It's official: Colleges can now award federal student aid based on measured "competencies," not just credit hours.
In a letter sent to colleges on Tuesday, the U.S. Education Department told them they may apply to provide federal student aid to students enrolled in "competency-based" programs and spelled out a process for doing so.
The long-awaited letter was issued as the department is poised to approve an application by Southern New Hampshire University to award aid based on the direct assessment of student learning. The college has served as a test case for the department as it has weighed how to extend aid to new models of learning while guarding against fraud.
At first glance, the letter does not seem all that remarkable; it simply confirms that colleges may apply for aid under the "direct assessment" provision of the Higher Education Act. That authority has existed since 2005, when Congress added the provision to the federal law to benefit Western Governors University.
But Western Governors has never used that authority, opting instead to keep converting its students' competencies into credits. Most other colleges didn't learn about the provision until recently, or assumed it didn't apply to them.
When college leaders finally asked the Education Department about it, they said they received mixed messages from agency leaders. Some colleges hesitated to develop competency-based programs, not knowing if they would be eligible for financial aid.
By clarifying that colleges may apply under the "direct assessment" provision—and encouraging them to do so—the Education Department is signaling a willingness to move beyond "seat time"—the time students spend in class—in awarding aid.
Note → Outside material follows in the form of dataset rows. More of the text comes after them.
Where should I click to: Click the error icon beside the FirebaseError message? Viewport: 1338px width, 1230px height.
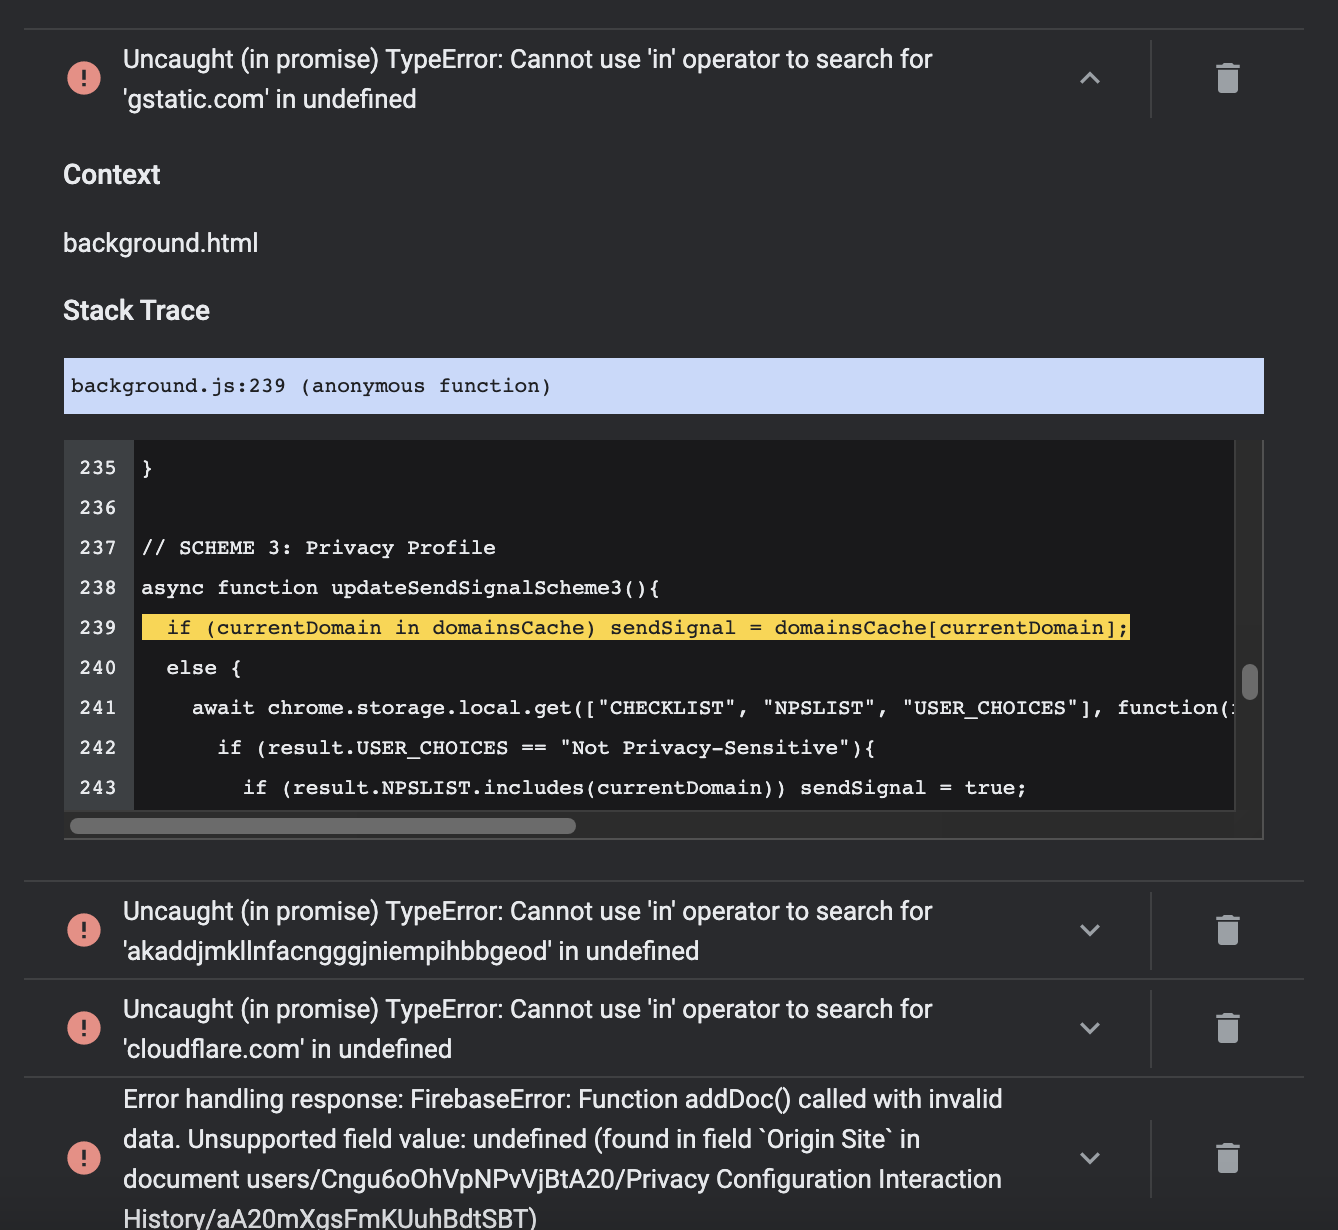click(x=84, y=1158)
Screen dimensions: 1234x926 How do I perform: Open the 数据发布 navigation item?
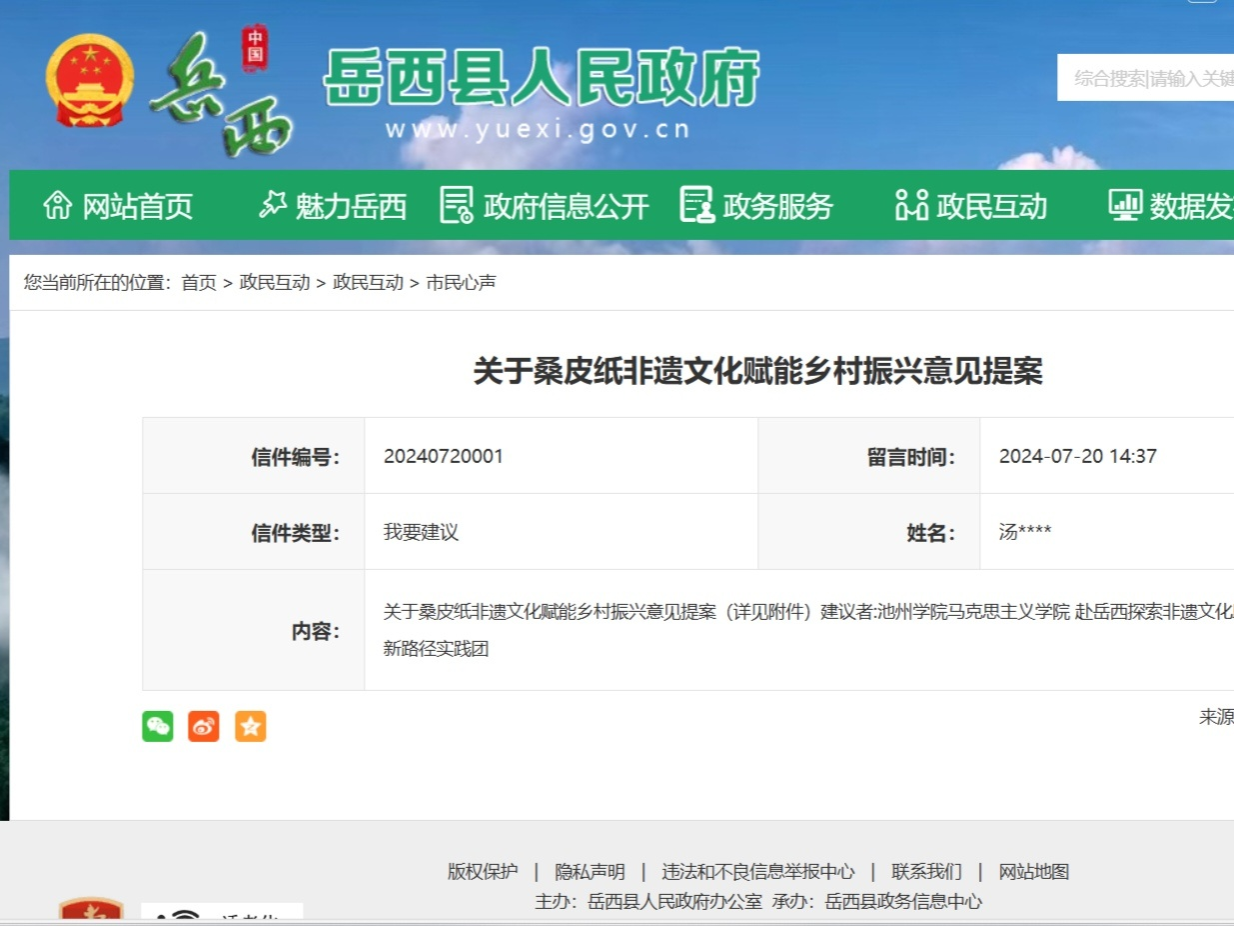tap(1172, 206)
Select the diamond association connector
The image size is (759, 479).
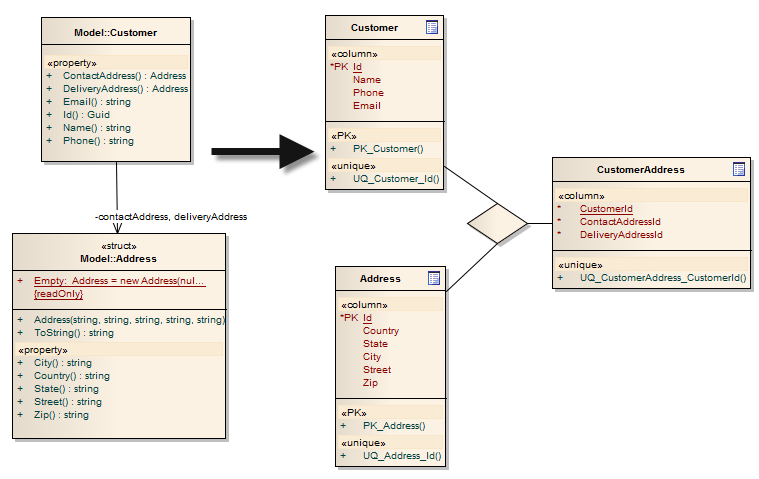pyautogui.click(x=497, y=223)
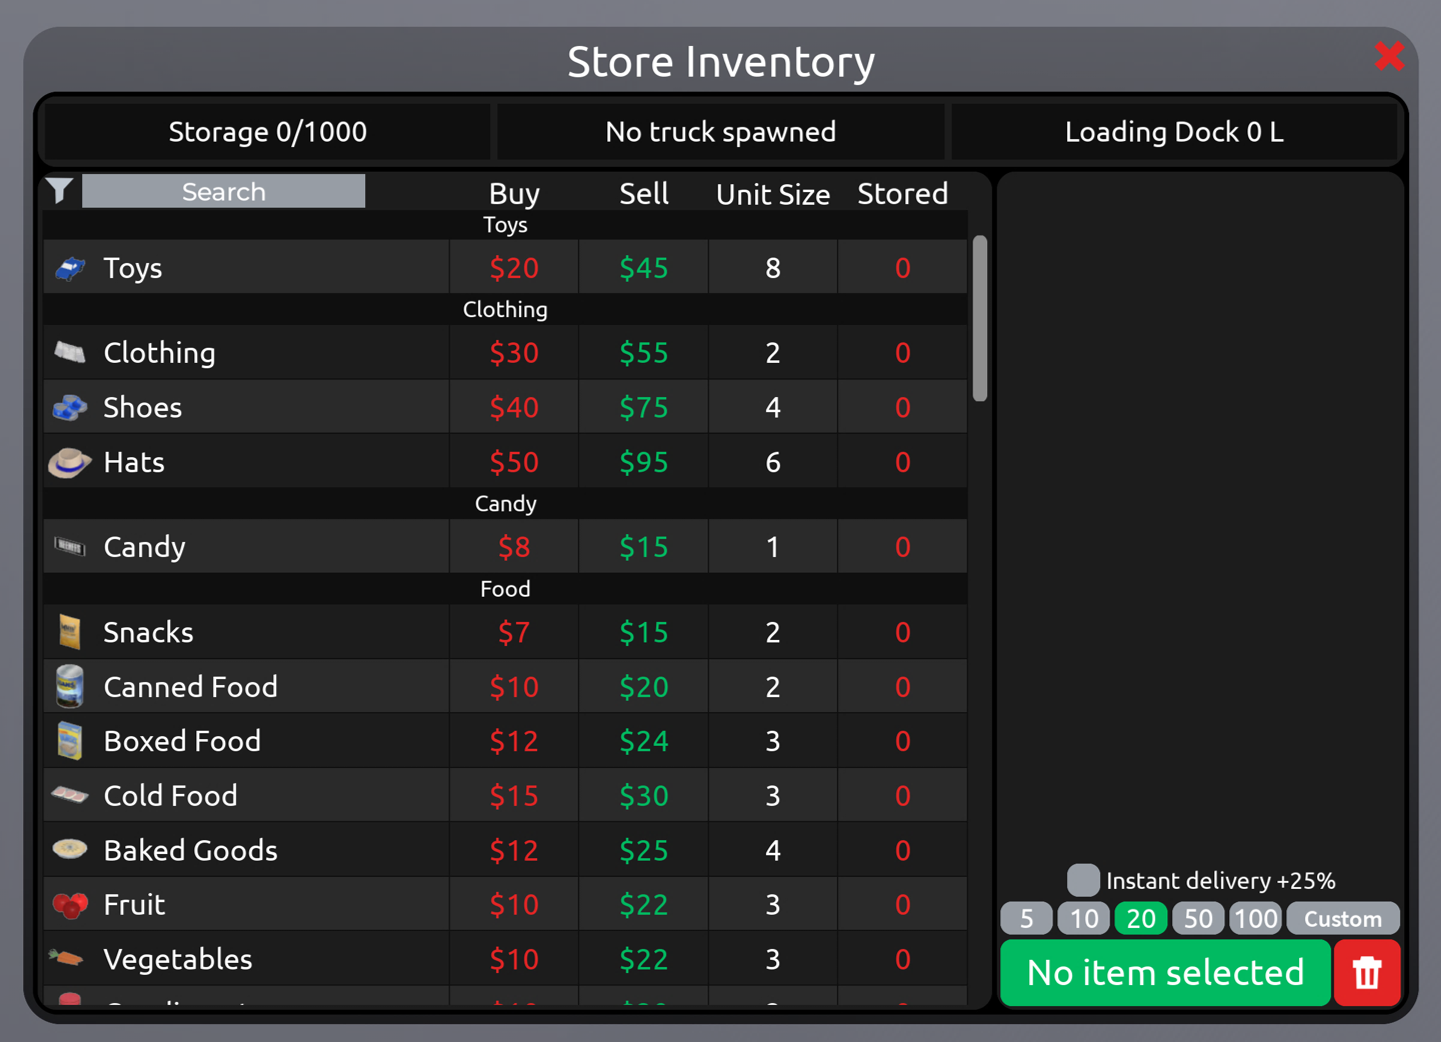This screenshot has height=1042, width=1441.
Task: Set order quantity to 5
Action: coord(1026,918)
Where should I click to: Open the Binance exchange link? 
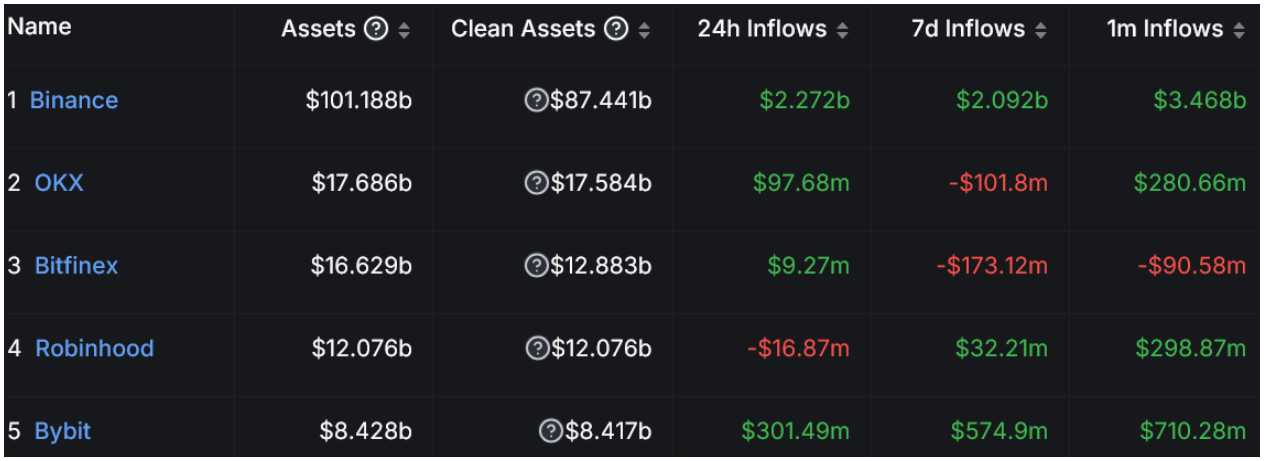point(74,100)
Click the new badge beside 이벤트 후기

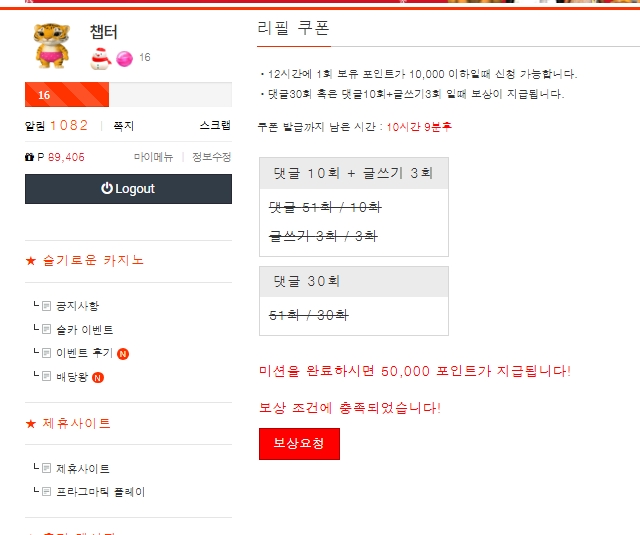pyautogui.click(x=123, y=353)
That has important implications for new models of education, supporters of the provision say.
"It moves away from time as a proxy for learning, and that is key," said Paul LeBlanc, president of Southern New Hampshire University.
What Will Employers Think?
In the letter, David A. Bergeron, acting assistant secretary for postsecondary education, said competency-based programs "have the potential for assuring the quality and extent of learning, shortening the time to degree/certificate completion, developing stackable credentials ... and reducing the overall cost of education."
Speaking to reporters on Monday, the under secretary of education, Martha J. Kanter, said the department wanted to encourage innovation and experimentation, but she stressed that officials would "be very careful going forward." She said her biggest concern, beyond fraud, was that employers would lack confidence in the new approaches.
"It's a new methodology that really needs to be tested," she said.
As part of the department's approval process, programs will have to map their competencies back to credit hours, and accreditors will have to agree with institutions' assessment of the equivalencies.
Sylvia Manning, president of the Higher Learning Commission of the North Central Association of Colleges and Schools, a regional accreditor, said, "Experience will show how workable this process is."
She said she was encouraged, however, by the department's promise to collaborate with colleges and accreditors on this issue.
In the letter, department officials acknowledged that direct-assessment authority "may not adequately accommodate" all models of competency-based learning, and said the department would work with accreditors and colleges on other ways to recognize new approaches.
Amy Laitinen, deputy director for higher education at the New America Foundation, said she hopes the department will expand its direct-assessment authority to remedial education and test the idea of awarding aid for prior-learning assessments.
"This letter really opens the doors to other things," she said. "They are showing an interest in collaborating, in making this an ongoing conversation."
That conversation will continue next month, when a group of influential philanthropies, including the Bill & Melinda Gates Foundation and the Lumina Foundation, will hold a meeting on the future of competency-based learning. The goal, organizers have said, is to create a "safe space" where accreditors, state regulators, department officials, and colleges can figure out ways to promote the programs, while protecting taxpayer dollars from fraud.